Thursday, February 9, 2012

Referral is Not the Answer, Rescinding the Mandate Is

By Bishop William Lori

Two short weeks ago, on January 20, the U. S. Department of Health and Human Services (HHS) announced that virtually all health plans provided by virtually all employers, including those affiliated with the Catholic Church, would now be forced to cover sterilization procedures, abortion inducing drugs, and contraception. Under the Obama Administration’s unprecedented rule, the federal government would force the Church to include these illicit “services” in many of its insurance plans and help cover their cost.


The immediate, popular uproar against this unacceptable infringement by the federal government on religious liberty is absolutely appropriate. For two thousand years, the Church has consistently taught that abortion and contraception are wrongs that strike right at the dignity of the human person. This is not a matter of the mere opinion of a few bishops or theologians. Now, the federal government would force the Church to negotiate with insurance companies for this coverage, to purchase it and pay for actions it considers immoral. The question is not whether or not all Americans agree with the Church’s teaching on these matters. The real question is whether or not the Church—as well as other religious bodies—should have the freedom to proclaim her teaching and to practice it in a nation founded on the right to religious liberty.

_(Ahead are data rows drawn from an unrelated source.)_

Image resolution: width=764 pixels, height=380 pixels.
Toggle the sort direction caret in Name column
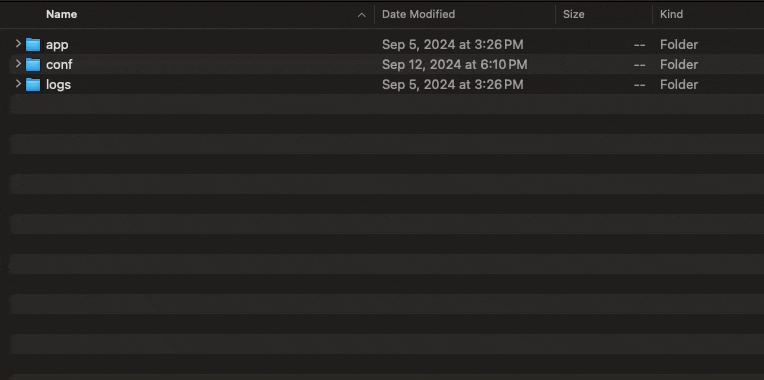coord(362,15)
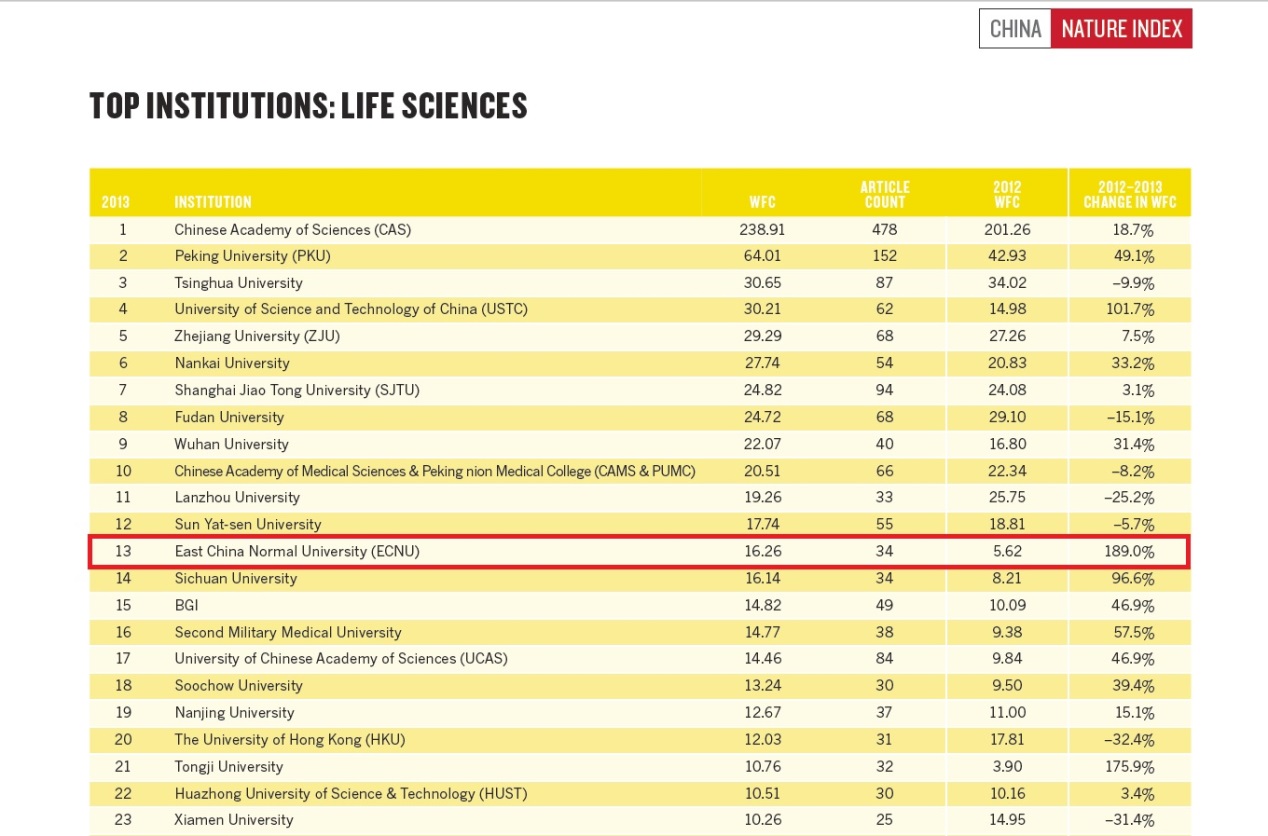Click Tongji University row name
Screen dimensions: 1268x836
tap(228, 766)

In the few days since the release of the HHS rule, protests against the Administration’s infringement on religious liberty have united people of all faiths and people of good will across America. The impact is real. So now there are rumors of a possible “compromise.” If the name of the compromise is referral, it may run something like this: “We won’t make you include these services in your health plans, and you might not even have to pay for them. All you have to do is tell folks where they can go to get them. Just refer them to a local provider, and that should do it.”


Hawaii is used as an example.

In that state, employers are mandated to cover contraception (though not sterilization), and there is a slightly broader religious exemption, but it also imposes certain requirements on those who would claim the exemption: they must provide written notification to employees of other ways they can directly access coverage for, or obtain, such procedures “in an expeditious manner.”

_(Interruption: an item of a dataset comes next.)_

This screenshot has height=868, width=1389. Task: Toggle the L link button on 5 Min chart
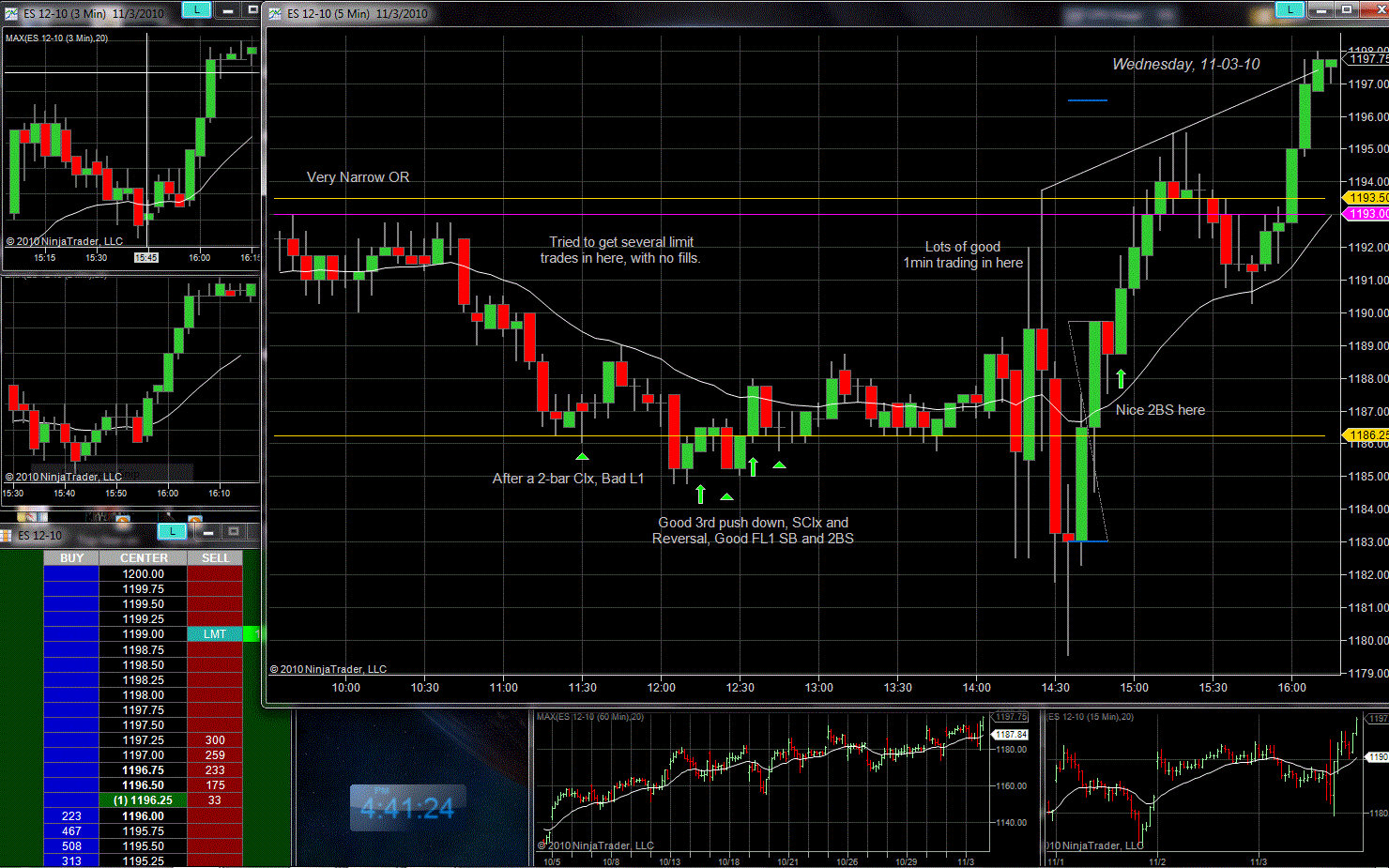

If such a solution were proposed, it would not address the basic problem-- that of the law forcing religious entities into actions they consider immoral. The Church cannot, even reluctantly, provide information, make arrangements for, facilitate, counsel or instruct people on how to obtain these immoral procedures. To do so would be to participate in the violation of the moral law and thus to act against conscience.

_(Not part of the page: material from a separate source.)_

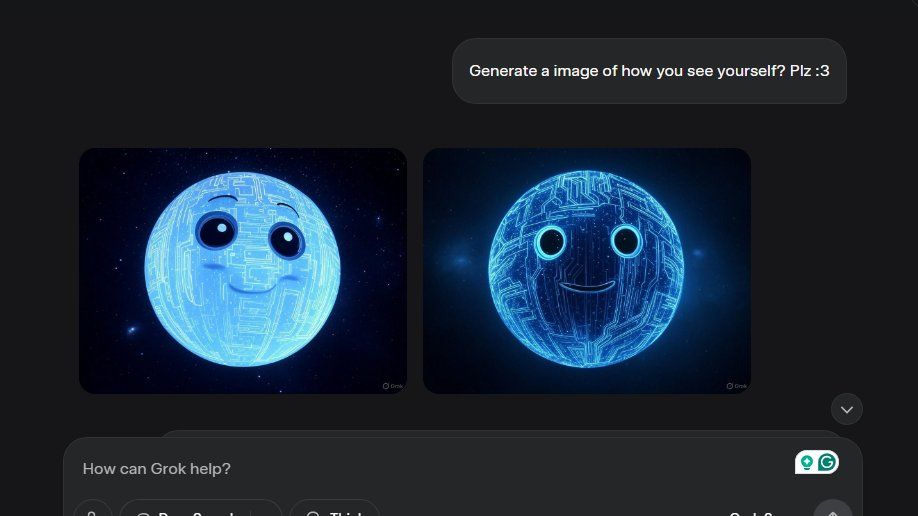
Task: Click the partially hidden panel behind the input box
Action: pos(501,433)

And so religious liberty remains front and center. The Church must have the freedom to refuse to cooperate in any way in making these “services” available. It comes down to this: If we provide the means for another to act against the moral law, we ourselves become morally culpable as well. We simply cannot and will not do that. The doctor simply cannot say, “Well, I will not kill your unborn child but let me send you to Dr. Smith who will." Referral under these conditions is simply wrong.


The best solution is this: restore religious liberty by rescinding the mandate.



Bishop Lori is bishop of Bridgeport, Connecticut, and chairman of the USCCB's Ad Hoc Committee for Religious Liberty.

3 comments:

Gail Finke said...

Thank you, Bishop Lori!

Mary said...

6:37 PM 2/10/2012 Comment: Todays so-called "compromise" by the Obama Administration on the HHS mandate is simply a "switch" from mandating Employers to mandating Insurance Carriers, who in turn still require payment from the Employers in the insurance "premiums" that Catholic Employers pay when they purchase insurance. The so-called compromise is the classic "bait and switch" tactic, a camouflage (the act, means, or result of obscuring things to deceive an enemy, as by painting or screening objects so that they are lost to view in the background). I hope the Catholic Bishops do not swallow that poison.

The "surface" issues in the HHS mandate, supposedly to give "access" to artificial contraception to women, mimics a "caring face" for women. Reasonable people can easily see it is simply a "mask", a facade, like cosmetic make-up, applied to an underlying gradual insidious attempt to undermine and erode basic individual, family, community and organizational liberty. It is a blatant disregard of the First Amendment, Religious Liberty and the intelligence of the American Catholic and Christian people.

The HHS mandate is an insidious evil because it is:

1) Intended to entrap or beguile: an insidious plan.
2) Stealthily treacherous or deceitfu, such as an insidious enemy.
3) Operating or proceeding in an inconspicuous or seemingly harmless way but actually with grave effect, such as an insidious disease.

A devoted Catholic U.S. Citizen

musculars said...

This is nothing more than a temptest in a teapot. The compromise fully removes the church as the moral agent if it ever was. Insurance is a benefit and as such a type of compensation. If an individual chooses to access contraception through insurance or through their paycheck then that individual becomes the moral agent not the Church which is merely compensating the individual for services rendered.
The employer neither has the right nor the responsabilty to tell the employee how to spend their compensation.

Scalia himself wrote that just because there is a religious objection to a law or regulation does not make it unconstitutional.
For the Church to insist that it receive separate treatment goes beyond participating and informing civil law but to impose its religious teachings on non believers.